Sunday, May 9, 2010

A Legend in HIs Own Mind-6

October, 1980

Dear Lázaro,

I need to become rich and famous right away so that I can get a maid. I mean, homemaking is not for me. I don't know how anybody does it. It's all so complicated.

I went to do the laundry the other day. I figured it'd be a neat experience. Something I could draw back on for my acting. If I ever had to play one of those househusbands that Women’s Lib is always talking about.

We have a laundry room in the complex overlooking the pool and everything. Not those Blitzkrieg Laundromats in the old neighborhood...if you even looked the other way some little old lady would storm troop your dryer.

I had no idea that certain clothes went in certain temperatures so I bought all Tempa Cheer. That came with a little guide. So I separated all my whites from my coloreds and went to do my first laundry.

I wasn't sure of the amount of soap to put in so I figured the dirtier the clothes, the more detergent you have to use. I dumped the whole box in 'cause those clothes were filthy. Then I went back upstairs to finish watching "Let's Make a Deal."

That show has always fascinated me. Adults dressed up like carrots and bumblebees jumping up and down like lunatics to pick a two-headed llama behind door number three where the lovely Anitra Ford is standing.

I wish I could have hidden behind door number three. When I walked down to see my laundry, I noticed that the pool was full of suds. And they were coming from my washer.

Luckily this lovely old Mexican lady that lived downstairs saw my predicament and came out to help me. Tia Juana showed me how to turn off the water and then helped me clean up most of the mess.
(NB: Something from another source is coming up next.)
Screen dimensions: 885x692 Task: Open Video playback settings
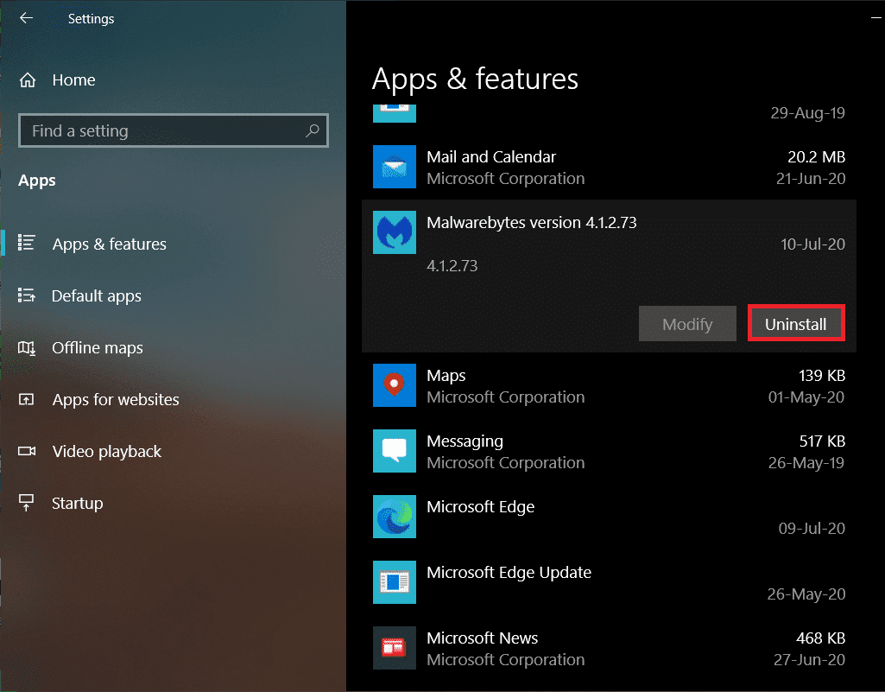click(x=106, y=452)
She said the rest of the suds would just evaporate with the chlorine.

I had to call Tia Juana again the following night. I was attempting to cook. I had bought a can of Campbell's cream of chicken soup. I opened up the lid, added water and put it on the stove. Before I knew it the damned thing exploded and all the cream was shot up onto my ceiling.

She told me that I had to put it in a saucepan first. I felt really stupid. But then I thought...it's the manufacturer's fault. Nowhere on the can does it say remove contents first. You think I can sue?